◆ WORK REQUEST
In this exercise, the entries below are to be transcribed exactly, line by line.

◆ EXCERPTED RECORDS
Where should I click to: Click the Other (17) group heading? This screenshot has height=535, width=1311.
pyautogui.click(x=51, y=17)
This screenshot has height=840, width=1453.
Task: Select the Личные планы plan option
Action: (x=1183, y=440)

◆ ANSWER FOR THE TASK
Where should I click to: Click the Other (17) group heading? This screenshot has height=535, width=1311.
pyautogui.click(x=51, y=17)
This screenshot has height=840, width=1453.
Task: Select the Личные планы plan option
Action: (x=1183, y=440)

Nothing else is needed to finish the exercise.